The next letter was a great deal shorter, and far more optimistic.

“I have counted more men working on the bridge each morning than the day before. There is an odd quality to watching them work—never have I seen a more silent group of men—but the construction is sound.”

Then came his final letter, written on Christmas Eve 1888, and Roy read it with astonishment.

“My concerns about Mr. Vesey have been growing immensely, and last evening I endeavored to put them at ease by observing the men in the night. Their silence during the day, which is when I typically visit, has unnerved me, and well it should. Our bridge, brother, is a creation of an evil I have never believed possible. The nails are being driven by dead men. At night, Vesey visits the sick with a torch in hand. Sometimes he moves on, and the next morning those men have passed. But on two occasions last evening, I watched with my own eyes as he lowered the torch to a dying man. The flames turned to coldest blue, and then the man rose. I watched this happen, Roger. There is no mistaking what I saw.”

It was the last letter Frederick Whitman Jr. wrote, or at least the last that the family had preserved. Roy flipped through several pages of business-related correspondence with frustration, hoping for more, and finally hit upon an exchange from May 1890, between Roger, by then located in Sawyer County, and his wife, who was still in Boston. It was the first mention of his older brother.
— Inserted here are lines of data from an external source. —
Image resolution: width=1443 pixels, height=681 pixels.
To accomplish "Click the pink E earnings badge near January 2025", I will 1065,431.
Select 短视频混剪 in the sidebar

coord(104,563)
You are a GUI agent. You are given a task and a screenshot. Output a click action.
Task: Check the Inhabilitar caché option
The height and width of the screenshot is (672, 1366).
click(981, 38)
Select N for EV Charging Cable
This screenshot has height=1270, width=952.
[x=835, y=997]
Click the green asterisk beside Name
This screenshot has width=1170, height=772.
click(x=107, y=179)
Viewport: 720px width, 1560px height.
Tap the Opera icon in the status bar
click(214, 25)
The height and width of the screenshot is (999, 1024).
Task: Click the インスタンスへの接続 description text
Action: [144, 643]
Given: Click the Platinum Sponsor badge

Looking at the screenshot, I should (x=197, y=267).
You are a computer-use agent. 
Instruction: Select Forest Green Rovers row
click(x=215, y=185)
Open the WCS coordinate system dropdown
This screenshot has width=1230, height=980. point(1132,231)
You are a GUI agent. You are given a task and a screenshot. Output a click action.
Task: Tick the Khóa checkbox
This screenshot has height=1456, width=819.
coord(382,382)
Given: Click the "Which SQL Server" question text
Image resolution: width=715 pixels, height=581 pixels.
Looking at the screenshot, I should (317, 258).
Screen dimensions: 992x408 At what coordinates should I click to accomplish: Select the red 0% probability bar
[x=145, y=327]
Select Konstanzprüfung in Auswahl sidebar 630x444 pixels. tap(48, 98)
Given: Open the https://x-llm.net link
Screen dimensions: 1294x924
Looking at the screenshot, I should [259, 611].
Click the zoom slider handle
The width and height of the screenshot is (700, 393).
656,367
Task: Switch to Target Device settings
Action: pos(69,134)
“We are moving him again, and I maintain hope that the plagues of his mind will soon abate. I’ve heard numerous accounts of the miraculous restorative powers of the mineral springs of French Lick and West Baden, Indiana, and have been assured that time spent at rest amidst those healing waters may well be what my brother requires.”

The next appearance of Frederick Whitman Jr. in the college archives was his obituary, published in 1892. It said that Frederick, an ill man, had perished in Indiana. The formal language of the time did not succeed in entirely obscuring the fact that he had died by his own hand.





33


THE HONORABLE DOUG GRAYLING, Sawyer County Circuit Court judge, was presiding over his morning docket when Kimble arrived, so Kimble waited in his office, pretending to flip through an Outdoor Life magazine so he didn’t have to make conversation with the judge’s clerk and explain the purpose of his visit. The issue he picked up included a feature detailing mountain lion attacks in Montana and California. Just what he wanted to read about today.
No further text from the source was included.